Nintendo Desktop Arcade Machine Takes Design Cues from 1930s Lamp
The Model G1 is a posable desktop NES clone that was inspired by the traditional Anglepoise lamp
Seattle-based Dave Nunez has designed a mashup of a Nintendo gaming system with the Anglepoise lamp. The prototype (called the “NESPoise”), completed last December using a MakerBot Replicator 2 and some leftover parts from other projects, has now been developed into the “Rabbit Engineering Model G1.” After three concentrated months of product development, this NES clone housed in an Anglepoise-inspired case is now available to purchase fully assembled.
The Model G1 enables people to play their old 8-bit Nintendo games in style. The handmade mid-century-style desktop machine can play almost any NES cartridge using an arcade-spec joystick and buttons. It was designed using open-source constructive-scene geometry modelling software, interpreted by a 3D printer and CNC router to produce the parts.
The components are made from two environmentally-friendly materials: 3D-printed polylactic acid (PLA) plastic and oak-faced plywood. The use of computer-controlled tools ensures that each Model G1 is produced to the same high standards, even though they are hand-assembled.

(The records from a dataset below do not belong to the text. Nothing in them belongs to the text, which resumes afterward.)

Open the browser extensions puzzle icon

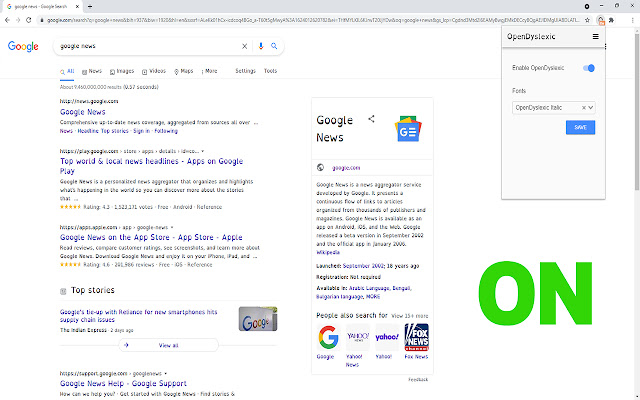(x=611, y=19)
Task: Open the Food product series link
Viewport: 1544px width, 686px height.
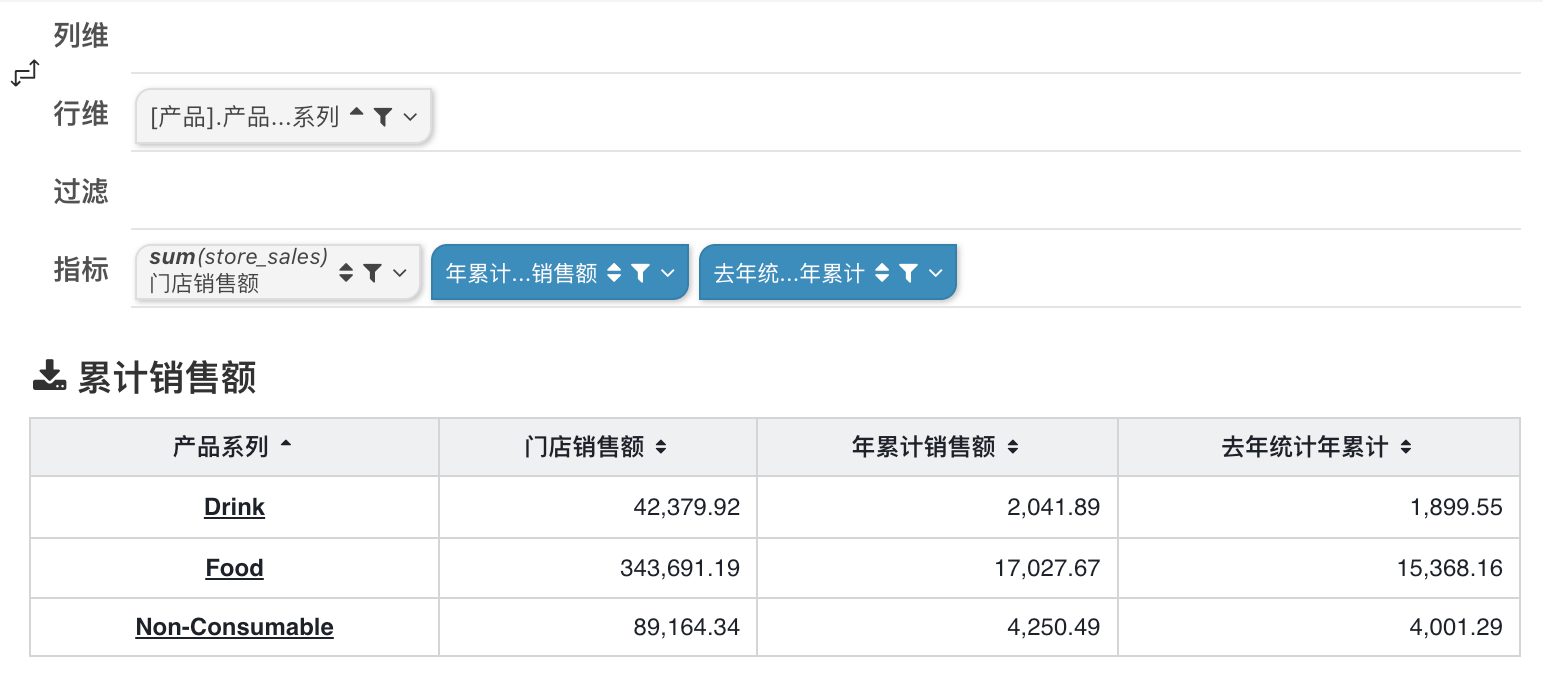Action: 234,568
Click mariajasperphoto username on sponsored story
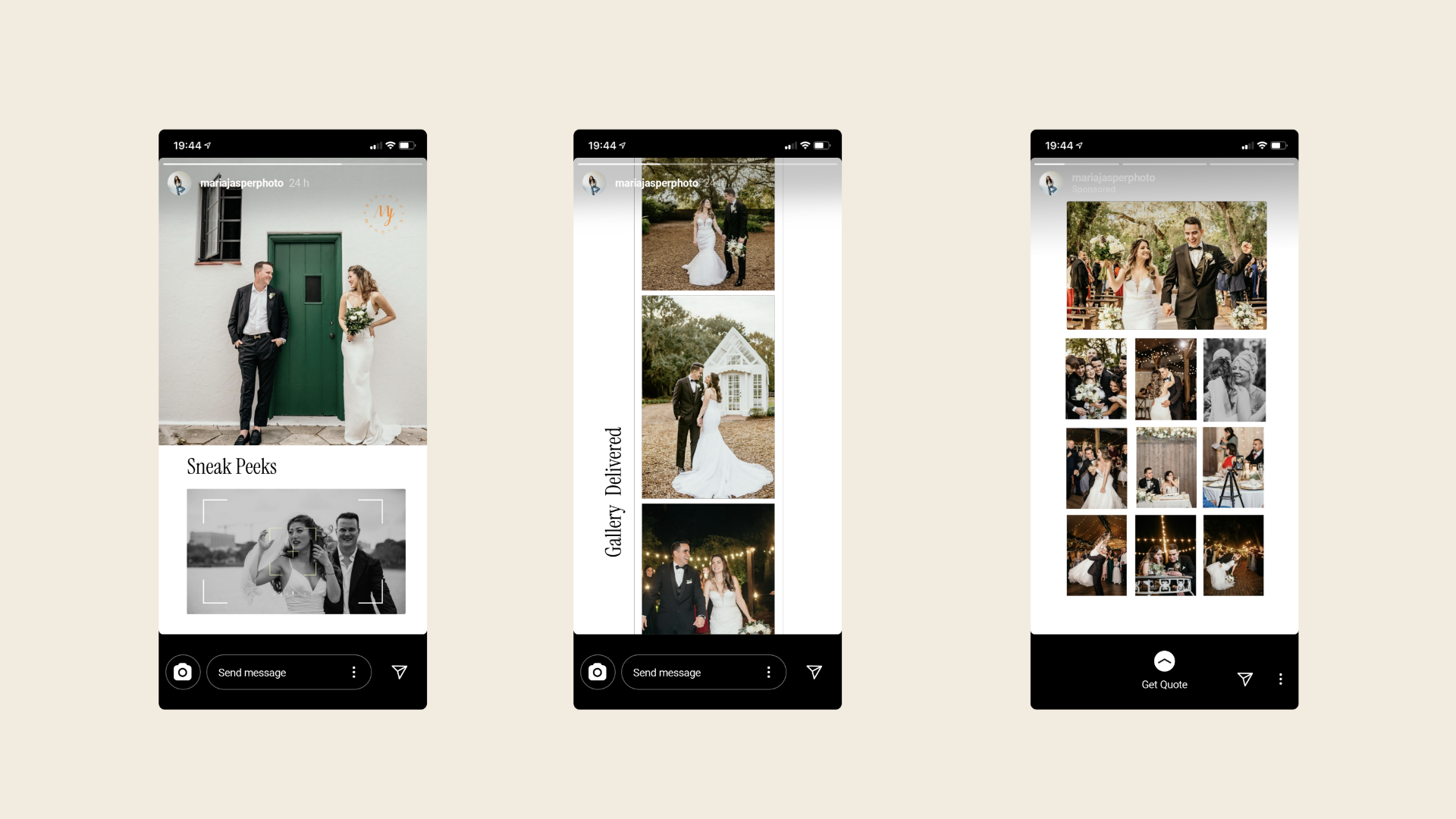Image resolution: width=1456 pixels, height=819 pixels. click(x=1112, y=177)
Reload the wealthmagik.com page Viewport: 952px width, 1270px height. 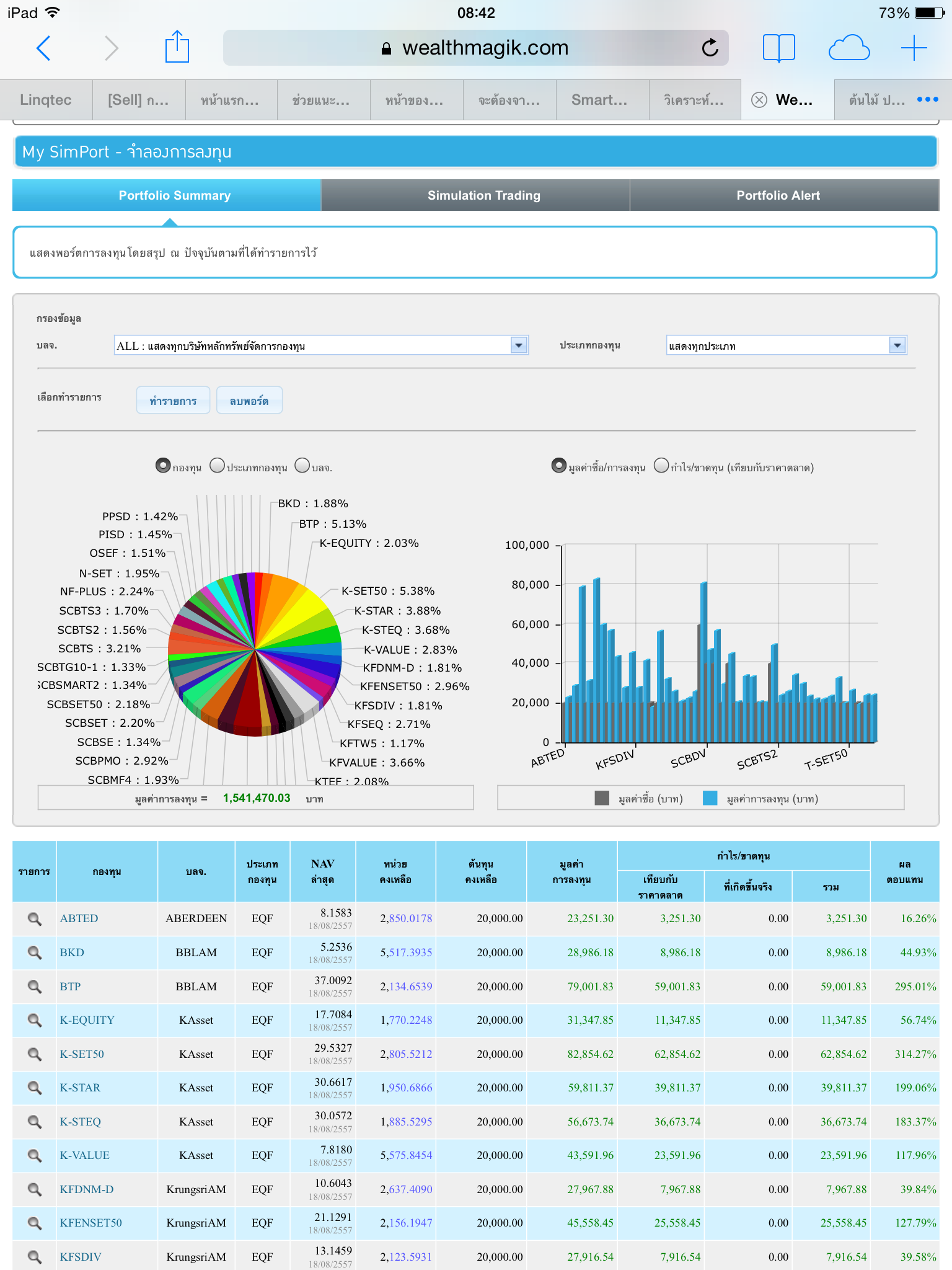710,48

The design was inspired by the traditional 1930s British Anglepoise lamp designed by George Carwardine, which allows you to alter the angle of the head. Nunez liked the idea of a NES arcade based on the Anglepoise concept, as it would allow gamers to angle the screen as they need and would boast a cool mid-century retro look.
The Model G1 tabletop NES arcade machine features an adjustable 7″ TFT screen, a built-in speaker, headphone jack, an arcade machine grade joystick and buttons, and digital volume control. Also provided in the package is a 9v 1A power supply, a remote control for screen settings, an instruction manual, and a 30 day DOA guarantee so if the device does not operate it can be returned for a refund.
Each Model G1 is made to order, and the time between order and shipping is currently 3-4 weeks. Priced at $250, the desktop arcade machine is available to purchase fully assembled from the Rabbit Engineering Etsy store. You can also read the build log for the prototype design on Dave Nunez’s blog.